**Problem to solve:**
Every record must be copied exactly. Leave nothing out.

** Data for this task follows **

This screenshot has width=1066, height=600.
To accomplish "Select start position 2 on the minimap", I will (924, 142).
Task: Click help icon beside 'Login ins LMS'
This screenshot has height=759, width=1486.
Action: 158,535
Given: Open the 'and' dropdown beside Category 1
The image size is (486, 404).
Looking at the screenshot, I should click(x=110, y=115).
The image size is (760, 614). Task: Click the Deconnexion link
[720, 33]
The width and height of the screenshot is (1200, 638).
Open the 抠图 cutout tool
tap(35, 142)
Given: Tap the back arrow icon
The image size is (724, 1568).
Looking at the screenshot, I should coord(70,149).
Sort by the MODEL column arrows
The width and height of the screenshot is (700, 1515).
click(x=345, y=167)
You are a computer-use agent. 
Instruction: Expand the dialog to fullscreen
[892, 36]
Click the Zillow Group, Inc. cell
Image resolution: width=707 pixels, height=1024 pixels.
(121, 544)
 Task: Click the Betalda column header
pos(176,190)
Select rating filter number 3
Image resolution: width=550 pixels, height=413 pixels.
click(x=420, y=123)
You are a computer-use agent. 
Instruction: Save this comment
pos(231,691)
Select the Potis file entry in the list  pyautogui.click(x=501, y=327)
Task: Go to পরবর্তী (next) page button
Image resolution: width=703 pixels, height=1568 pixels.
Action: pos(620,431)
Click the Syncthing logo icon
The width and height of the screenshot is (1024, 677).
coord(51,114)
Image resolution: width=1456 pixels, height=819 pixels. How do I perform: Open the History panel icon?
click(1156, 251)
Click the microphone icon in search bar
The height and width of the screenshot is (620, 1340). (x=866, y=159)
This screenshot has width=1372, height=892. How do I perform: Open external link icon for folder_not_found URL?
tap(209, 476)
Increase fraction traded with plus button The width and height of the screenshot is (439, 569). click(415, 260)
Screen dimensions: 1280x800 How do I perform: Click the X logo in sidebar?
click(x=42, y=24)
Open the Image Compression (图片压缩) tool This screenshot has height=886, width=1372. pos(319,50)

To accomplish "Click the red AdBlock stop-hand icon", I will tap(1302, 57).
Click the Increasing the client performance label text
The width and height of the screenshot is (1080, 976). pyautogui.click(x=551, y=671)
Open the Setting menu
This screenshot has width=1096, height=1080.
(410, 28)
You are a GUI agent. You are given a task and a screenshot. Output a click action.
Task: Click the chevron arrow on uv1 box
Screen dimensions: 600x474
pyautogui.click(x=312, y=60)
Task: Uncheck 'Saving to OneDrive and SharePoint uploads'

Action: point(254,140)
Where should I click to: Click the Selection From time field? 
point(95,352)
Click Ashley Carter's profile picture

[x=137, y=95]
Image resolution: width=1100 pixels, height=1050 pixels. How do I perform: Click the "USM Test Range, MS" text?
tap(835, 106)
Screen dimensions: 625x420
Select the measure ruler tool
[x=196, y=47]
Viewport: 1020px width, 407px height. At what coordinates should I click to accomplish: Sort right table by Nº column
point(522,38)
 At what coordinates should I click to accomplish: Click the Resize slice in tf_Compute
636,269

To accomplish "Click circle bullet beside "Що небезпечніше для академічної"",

** End of Data for this task **

**Solution for this exercise:**
This screenshot has width=1066, height=600.
To accomplish "Select start position 2 on the minimap", I will (924, 142).
Task: Click help icon beside 'Login ins LMS'
This screenshot has height=759, width=1486.
Action: 158,535
Given: Open the 'and' dropdown beside Category 1
The image size is (486, 404).
Looking at the screenshot, I should click(x=110, y=115).
The image size is (760, 614). Task: Click the Deconnexion link
[720, 33]
The width and height of the screenshot is (1200, 638).
Open the 抠图 cutout tool
tap(35, 142)
Given: Tap the back arrow icon
The image size is (724, 1568).
Looking at the screenshot, I should coord(70,149).
Sort by the MODEL column arrows
The width and height of the screenshot is (700, 1515).
click(x=345, y=167)
You are a computer-use agent. 
Instruction: Expand the dialog to fullscreen
[892, 36]
Click the Zillow Group, Inc. cell
Image resolution: width=707 pixels, height=1024 pixels.
(121, 544)
 Task: Click the Betalda column header
pos(176,190)
Select rating filter number 3
Image resolution: width=550 pixels, height=413 pixels.
click(x=420, y=123)
You are a computer-use agent. 
Instruction: Save this comment
pos(231,691)
Select the Potis file entry in the list  pyautogui.click(x=501, y=327)
Task: Go to পরবর্তী (next) page button
Image resolution: width=703 pixels, height=1568 pixels.
Action: pos(620,431)
Click the Syncthing logo icon
The width and height of the screenshot is (1024, 677).
coord(51,114)
Image resolution: width=1456 pixels, height=819 pixels. How do I perform: Open the History panel icon?
click(1156, 251)
Click the microphone icon in search bar
The height and width of the screenshot is (620, 1340). (x=866, y=159)
This screenshot has width=1372, height=892. How do I perform: Open external link icon for folder_not_found URL?
tap(209, 476)
Increase fraction traded with plus button The width and height of the screenshot is (439, 569). click(415, 260)
Screen dimensions: 1280x800 How do I perform: Click the X logo in sidebar?
click(x=42, y=24)
Open the Image Compression (图片压缩) tool This screenshot has height=886, width=1372. pos(319,50)

To accomplish "Click the red AdBlock stop-hand icon", I will tap(1302, 57).
Click the Increasing the client performance label text
The width and height of the screenshot is (1080, 976). pyautogui.click(x=551, y=671)
Open the Setting menu
This screenshot has width=1096, height=1080.
(410, 28)
You are a GUI agent. You are given a task and a screenshot. Output a click action.
Task: Click the chevron arrow on uv1 box
Screen dimensions: 600x474
pyautogui.click(x=312, y=60)
Task: Uncheck 'Saving to OneDrive and SharePoint uploads'

Action: point(254,140)
Where should I click to: Click the Selection From time field? 
point(95,352)
Click Ashley Carter's profile picture

[x=137, y=95]
Image resolution: width=1100 pixels, height=1050 pixels. How do I perform: Click the "USM Test Range, MS" text?
tap(835, 106)
Screen dimensions: 625x420
Select the measure ruler tool
[x=196, y=47]
Viewport: 1020px width, 407px height. At what coordinates should I click to accomplish: Sort right table by Nº column
point(522,38)
 At what coordinates should I click to accomplish: Click the Resize slice in tf_Compute
636,269

To accomplish "Click circle bullet beside "Що небезпечніше для академічної"",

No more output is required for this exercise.